We recently published a story on our blog about the myth of ERW tube being in some way weaker than other forms of steel tubing. In it we pointed out that this was based on experiences with the products before the mid 1970s, and did not allow for the enhancements made by the development of new technology and techniques. This article, we are delighted to say, has proved to be rather popular. As a result, we’ve been asked to give some more information on the developments which improved the quality of ERW steel tubes.
The biggest change which served to improve the quality of ERW tube was the one to the welding process. Up until the 1970s the steel tubes were made using a low-frequency electric resistance weld. There were several reasons for this, with the main one arguably being that it was the approach which allowed for smaller diameters to be made. It is also true that the cost factor had a bearing on using this approach rather than a high-frequency resistance weld.
Whilst using low-frequency electric resistance weld made sense, it was the reason why ERW steel tubes came to be seen as weaker than other forms. The lifespan of tubes created this way was shorter, with hook cracks and seam corrosion being two of the most common problems encountered. In some cases the relative low cost of ERW tube was lost as an advantage due to the lack of a reliable lifespan.

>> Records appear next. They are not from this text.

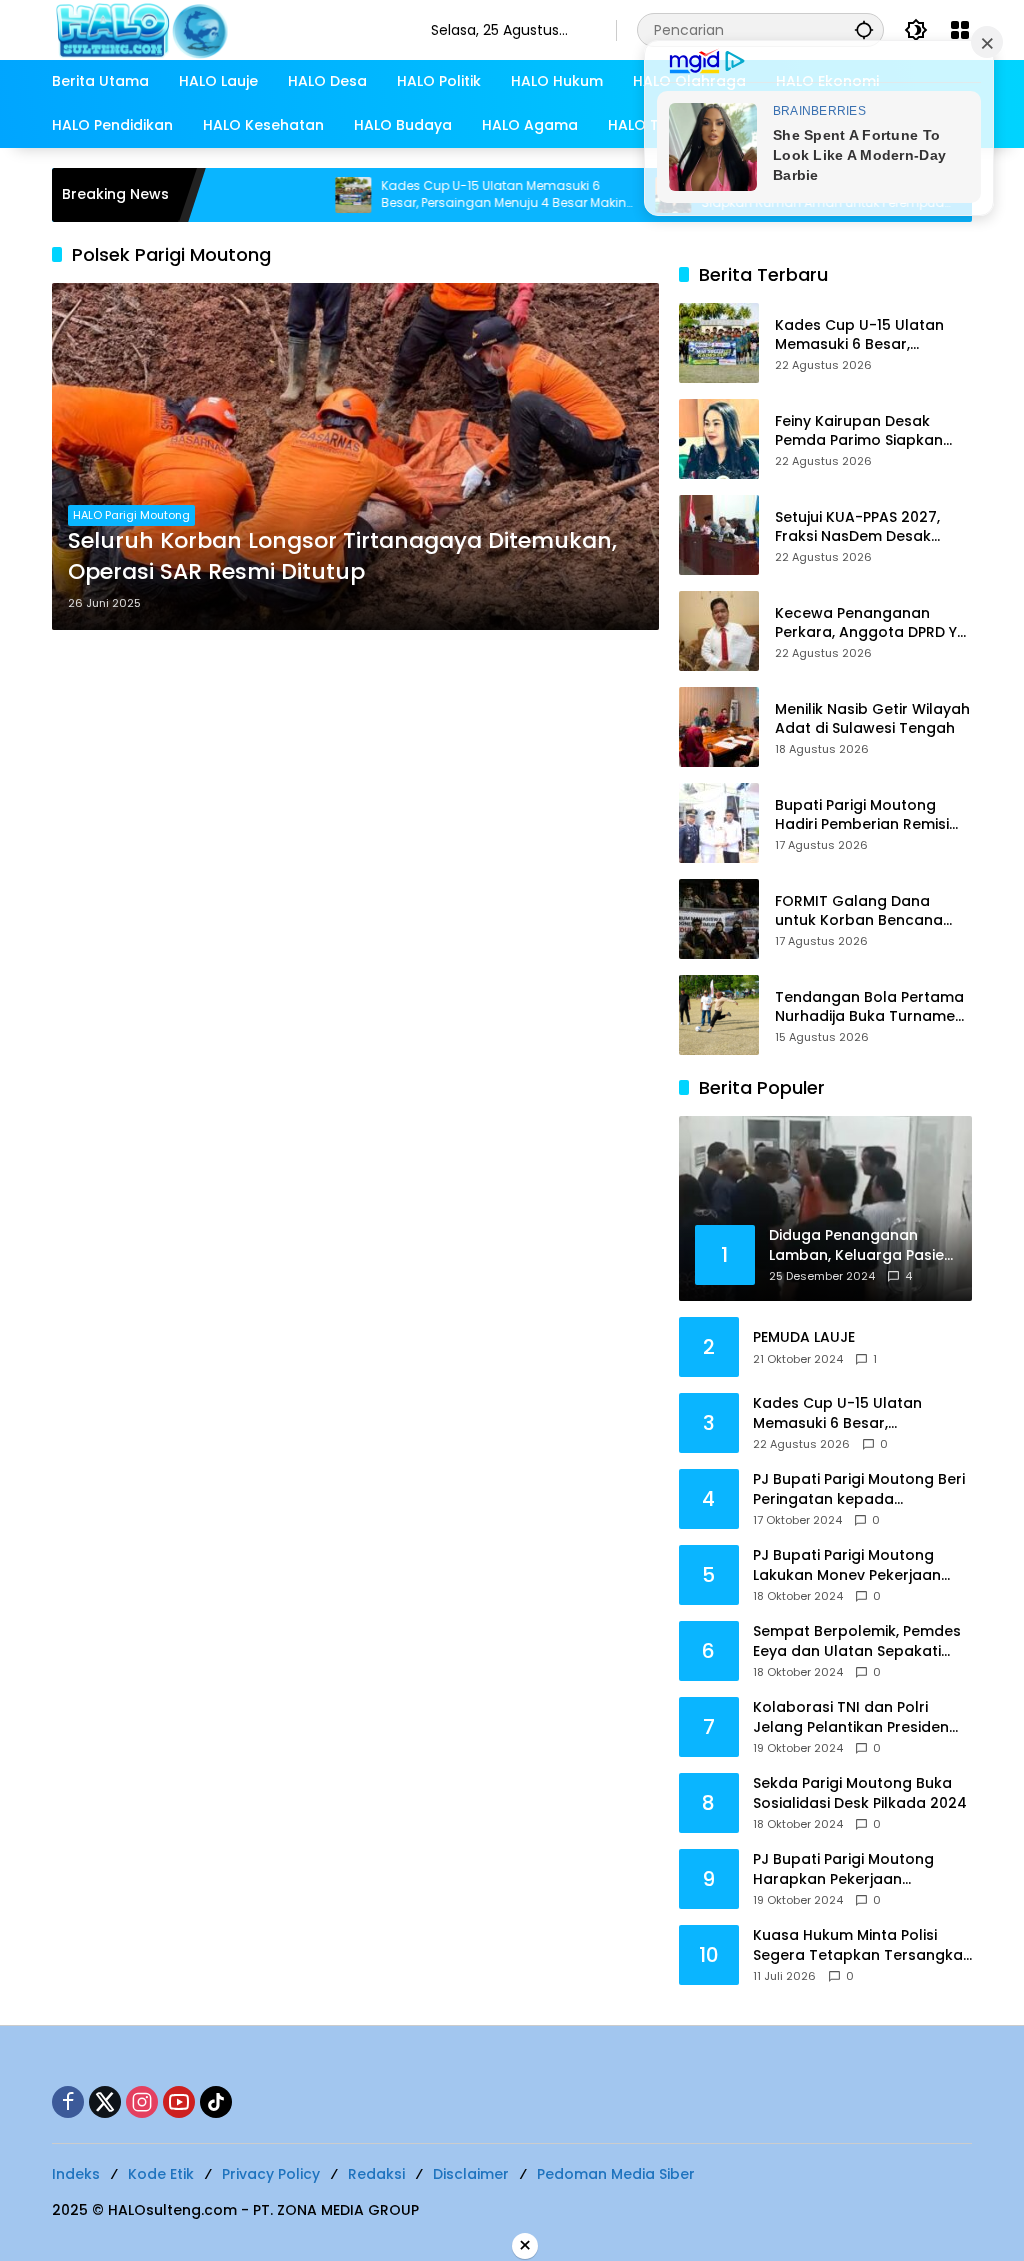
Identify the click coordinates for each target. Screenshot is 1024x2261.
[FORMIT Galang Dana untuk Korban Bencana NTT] (719, 919)
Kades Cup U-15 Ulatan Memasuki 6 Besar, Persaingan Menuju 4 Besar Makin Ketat (438, 195)
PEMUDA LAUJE (804, 1337)
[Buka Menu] (960, 30)
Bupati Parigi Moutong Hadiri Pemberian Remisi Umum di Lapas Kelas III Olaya (862, 815)
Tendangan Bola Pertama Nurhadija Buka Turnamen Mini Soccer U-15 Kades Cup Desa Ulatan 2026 (869, 1007)
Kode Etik (161, 2174)
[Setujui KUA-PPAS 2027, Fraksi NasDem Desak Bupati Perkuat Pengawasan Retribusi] (719, 535)
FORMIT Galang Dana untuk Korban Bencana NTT (859, 911)
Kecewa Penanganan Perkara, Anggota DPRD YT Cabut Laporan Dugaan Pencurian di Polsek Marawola (870, 623)
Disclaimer (471, 2174)
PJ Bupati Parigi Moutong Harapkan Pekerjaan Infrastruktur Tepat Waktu (849, 1869)
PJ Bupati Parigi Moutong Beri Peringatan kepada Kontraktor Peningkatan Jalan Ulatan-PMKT (859, 1489)
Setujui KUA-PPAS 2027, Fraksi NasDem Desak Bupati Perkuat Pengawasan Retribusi (857, 527)
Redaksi (376, 2174)
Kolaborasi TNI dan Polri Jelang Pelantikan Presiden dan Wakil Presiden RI (851, 1717)
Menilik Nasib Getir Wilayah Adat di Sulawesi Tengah (872, 719)
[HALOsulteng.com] (221, 29)
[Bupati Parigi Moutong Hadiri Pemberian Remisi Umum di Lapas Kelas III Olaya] (719, 823)
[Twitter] (105, 2102)
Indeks (76, 2174)
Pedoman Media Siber (616, 2174)
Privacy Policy (271, 2174)
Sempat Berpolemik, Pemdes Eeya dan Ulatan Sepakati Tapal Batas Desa (857, 1641)
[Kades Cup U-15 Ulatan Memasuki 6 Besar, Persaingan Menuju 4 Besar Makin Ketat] (288, 195)
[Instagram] (142, 2102)
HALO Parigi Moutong (131, 515)
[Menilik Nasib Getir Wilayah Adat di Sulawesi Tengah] (719, 727)
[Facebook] (68, 2102)
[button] (864, 29)
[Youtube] (179, 2102)
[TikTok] (216, 2102)
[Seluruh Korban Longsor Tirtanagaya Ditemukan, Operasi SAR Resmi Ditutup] (355, 456)
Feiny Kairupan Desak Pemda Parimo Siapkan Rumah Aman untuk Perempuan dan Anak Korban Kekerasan (859, 431)
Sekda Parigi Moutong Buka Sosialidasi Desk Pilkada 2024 (860, 1793)
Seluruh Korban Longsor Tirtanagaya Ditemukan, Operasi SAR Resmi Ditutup (342, 556)
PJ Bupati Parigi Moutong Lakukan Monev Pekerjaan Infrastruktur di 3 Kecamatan (859, 1565)
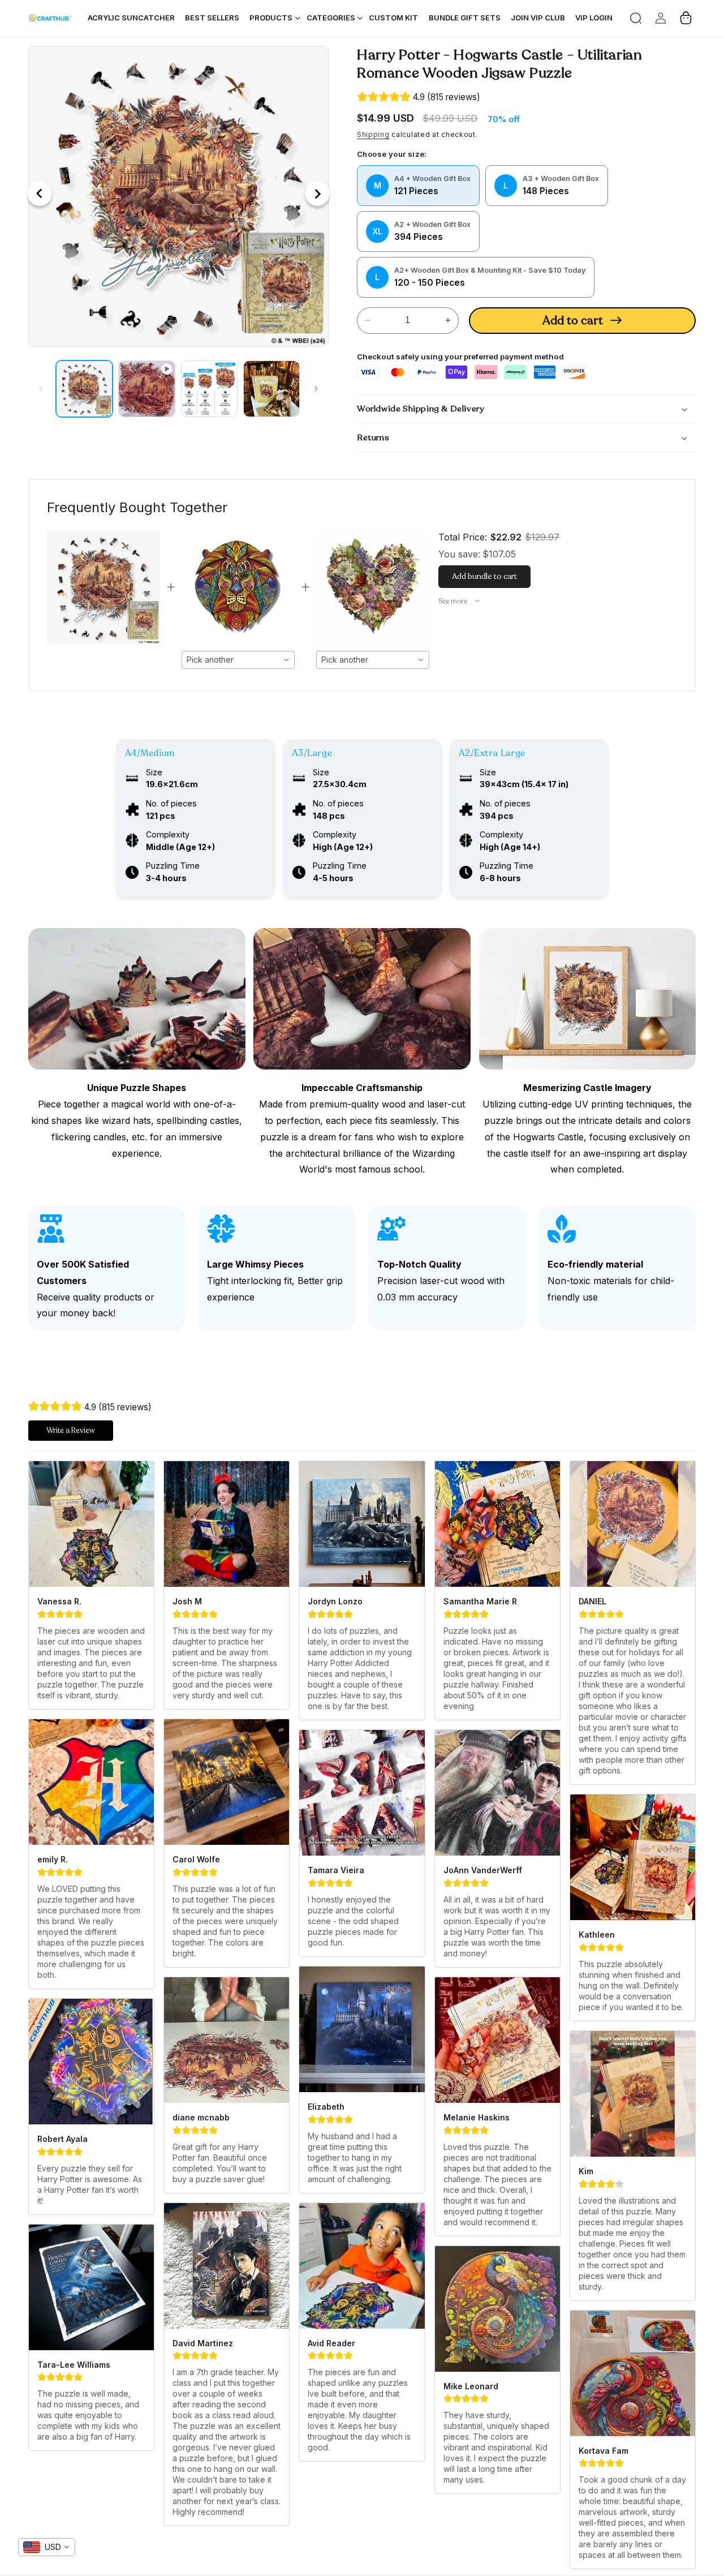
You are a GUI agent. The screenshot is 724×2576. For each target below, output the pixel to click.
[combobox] (238, 660)
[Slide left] (40, 388)
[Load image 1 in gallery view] (84, 388)
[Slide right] (316, 388)
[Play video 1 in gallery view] (146, 388)
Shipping (373, 134)
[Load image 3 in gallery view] (271, 388)
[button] (635, 18)
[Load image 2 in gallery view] (209, 388)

It was the development of the means to use high-frequency electric resistance weld on steel for smaller diameters that saw this tubing become far stronger. This resulted in it becoming more reliable for a longer service. As well as making more resilient ERW tube, the high-frequency electric resistance weld process is also more flexible and efficient – allowing for even lower costs to be achieved.
The history of the development of ERW tubes is one we find highly interesting. We’re always happy to answer questions about it, and we trust that you’ve found the information about the production process change in the 1970s to be an informative insight.